Tuesday, July 10, 2007

de burgh's takeover looms

Remember how I warned you that evil lizard alien Chris de Burgh was wangling governmental posts? His insidious campaign continues.

The rearrangement of government in the UK has created the new Department of Business, Enterprise and Regulatory Reform, DBERR.

'Reform', one of those golden words of globalisation like 'modernise'. Because 'giving it away to the rich' and 'privatise' sound a little too controversial.

We can guess which way 'regulatory reform' will go. Expect to hear a lot about 'cutting red tape for business'. Who in their right mind wants more red tape? Yet who in their right mind thinks 'red tape' is a reasonable term for regulation that includes things like health and safety legislation and a whole slew of laws preventing employers and corporations from poisoning, maiming and exploiting us?

But anyway, it's not the function of the new department we're concerned with, it's the name, DBERR. Not snappy like DTI nor easily pronouncable like DEFRA is it?

The Daily Telegraph reports that it is being referred to in Whitehall as 'Chris', as in 'Chris DeBerr'.

Worse, the Telegraph advocate that it officially be called Chris, as the people who gave it the name have been indulging in a little acronymous computer hacking.

John Hutton should stamp his mark on the department by officially adopting the name. Aside from the ugliness of the DBERR acronym, it apparently also means database error in geek language and – according to a petition on No10’s website – is already wreaking havoc with computer systems nationwide.

If we can’t have the manageable DTI back, surely Hutton must embrace 'Chris' as a step forward?

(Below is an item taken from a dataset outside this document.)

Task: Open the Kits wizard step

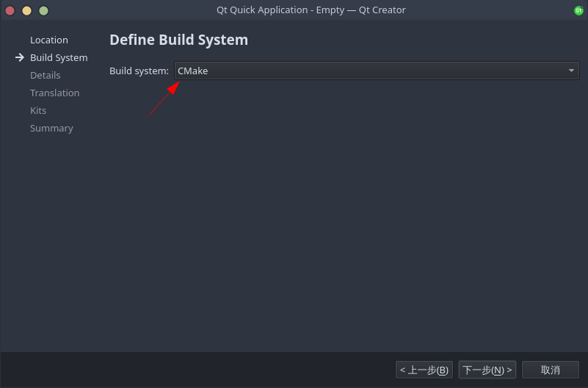Action: coord(38,110)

A national newspaper, encouraging us to go the whole hog and embrace the Lizard Overlord! Not as anything so accountable as a minister, nor as something so ephemeral as an absolute monarch, but a permanent department of government itself.

These, surely, are our final days of liberty.

Saturday, July 07, 2007

flying in the face of sustainability

Last Sunday's Observer had a feature called The Big Green Dilemma.

It concedes that aviation is a huge problem for a world wanting to get its carbon emissions down to a safe level. But, well, we like flying. And what about the people who we fly to, won't they miss us?

The piece opens with a picture of a Masai herdsman (who presumably, I dunno, gets his cows petted by German holidaymakers or something).

Then there's several paragraphs about the forthcoming Camp for Climate Action, before

The tourism and aviation industries are mobilising, setting up lobbying groups, and pointing out some awkward facts. Did you know, for example, that some ferries emit far more carbon dioxide than some planes?


Yes, but you're talking about per passenger mile. You travel far more miles in a plane.

And just because there are some horrendously inefficient ferries doesn't mean that high-emitting planes are OK.

That driving can release twice as much carbon as flying?


Again, just because there are people driving big cars without passengers doesn't make flying OK. Comparing one unsustainable thing with another is ridiculous. Even then, the average UK motorist emits less CO2 in a whole year than someone taking return flight to Florida (2255kg CO2 vs 2415kg CO2).

And that's before we take into account that such statistics rarely include the 'radiative forcing', the extra damaging effect of emitting at altitude that makes flying 2-3 times worse than surface travel. Keep that in mind, because you certainly won't be getting it in the article any time soon.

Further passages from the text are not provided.